====== Отрывок текста ======

В бункере НБП мы с Непомнящим регулярно появлялись — там можно было приобрести нужные книги — в то время там располагался еще и книжный магазин с консервативной литературой. За столом сидел бритый круглолицый парень в очках, Макс Сурков, и называл нам цены на то и сё. Как-то меня все же пробило, и я спросил у Макса — а что надо сделать, чтоб вступить в НБП? Макс не растерялся:

— Вот висит список литературы, её нужно у нас купить, и прочитать. Затем мы назначим испытательный срок и побеседуем.

Список литературы был составлен, наверное, господином Дугиным, и включал в себя порядка шестидесяти наименований. На удивление, книг знаменитого Эдички там вовсе не было. Я оценил эту "библиотеку будущего члена НБП" долларов в 150, и решил, что ноги моей на этом книжном складе больше не будет. Всё ж я тоже когда-то торговал книжками, и знаю немного, что такое коммерция. При чём здесь какие-то идеи и партия, было крайне не понятно.

Но полностью безучастным с существованию на земле такой партии, как НБП, оставаться решительно не хотелось. Все другие партии мне нравились гораздо меньше. Как мне казалось, Лимонов часто противоречил самому себе, поздние статьи резко контрастировали с более ранними. Однако, я симпатизировал ему всего лишь благодаря одной, но самой главной из причин — в тот момент он был образцом человека, способного послать кого угодно и куда угодно. Человеком крайне независимым, а такое в мире двуногих тварей — большая редкость. Что касается идеологических воззрений, то тут были всегда такие существенные противоречия, на каждом шагу, что обсуждать какую-либо идеологию во всем том, что называется НБП, было бы так же глупо, как превратить в общественно-политическую партию растаманов, приехавших на фестиваль Вудсток в далёкие шестидесятые. Какая на хрен идея? Просто всем было крайне тоскливо, и мир казался пошлым и гадким. Этому миру решительно требовалась замена. Хотя бы временная.

В Брянске у меня дома поселился Боксёр — студент одного из институтов, примерно одинаковых со мной политических пристрастий. Он любил музыку, у него была красная самопальная электрогитара, у меня уже поднакопился кое-какой аппарат, и мы пытались сыграться. Боксер с пол-оборота поддался на мою мелкую провокацию, совершенную, скорее, ради прикола:

— А не хотел ли бы ты, Боксёр, возглавить Брянское отделение Национал-Большевистской партии?

======

*Задания*.
A: Во сколько долларов в отрывке оценена «библиотека будущего члена НБП»?
B: Перепишите из отрывка фрагмент, который начинается со слов «В бункере НБП» и заканчивается словами «срок и побеседуем.».
Приведенные далее записи никак не связаны с отрывком.

====== Исходные данные ======

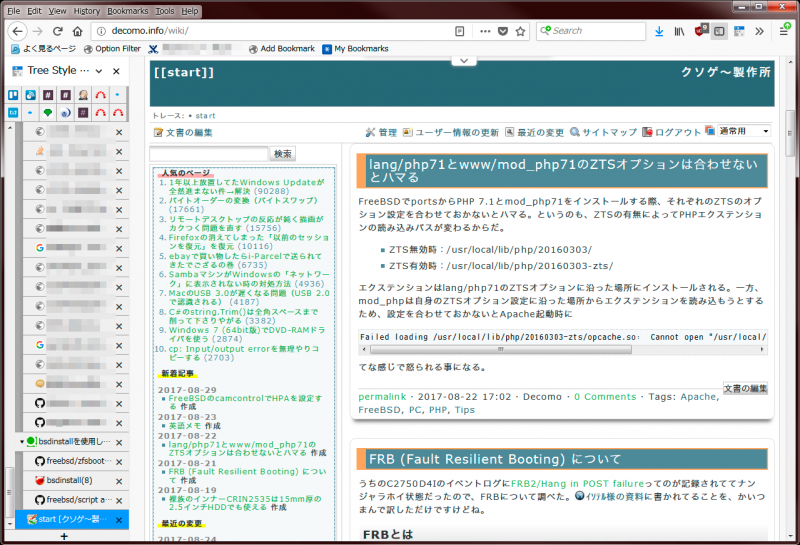
Task: Open the Library bookshelf icon
Action: [x=679, y=31]
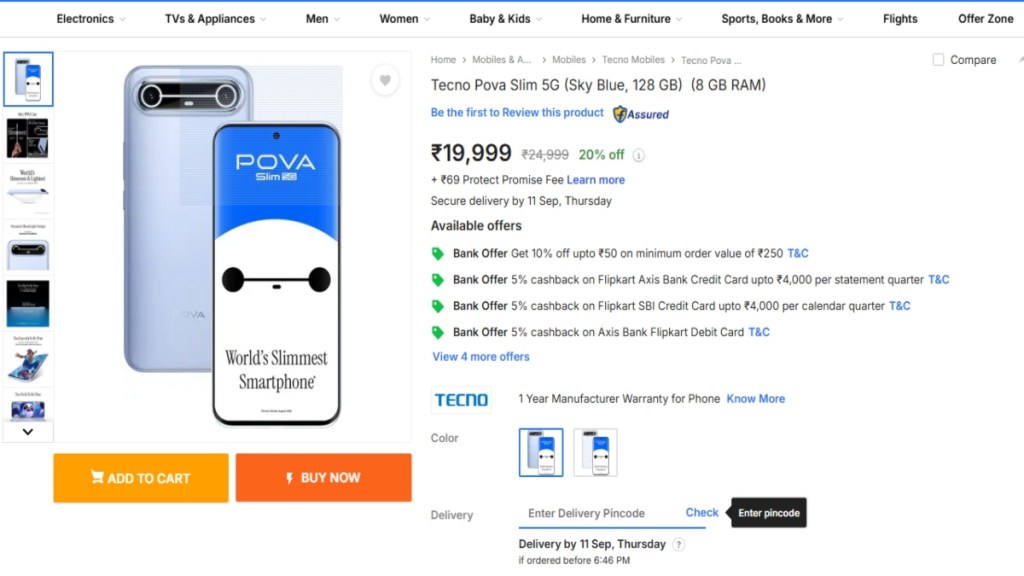1024x576 pixels.
Task: Open the camera module close-up thumbnail
Action: [28, 246]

======

*Результаты*.
A: Примерно в 150 долларов.

B:
В бункере НБП мы с Непомнящим регулярно появлялись — там можно было приобрести нужные книги — в то время там располагался еще и книжный магазин с консервативной литературой. За столом сидел бритый круглолицый парень в очках, Макс Сурков, и называл нам цены на то и сё. Как-то меня все же пробило, и я спросил у Макса — а что надо сделать, чтоб вступить в НБП? Макс не растерялся:

— Вот висит список литературы, её нужно у нас купить, и прочитать. Затем мы назначим испытательный срок и побеседуем.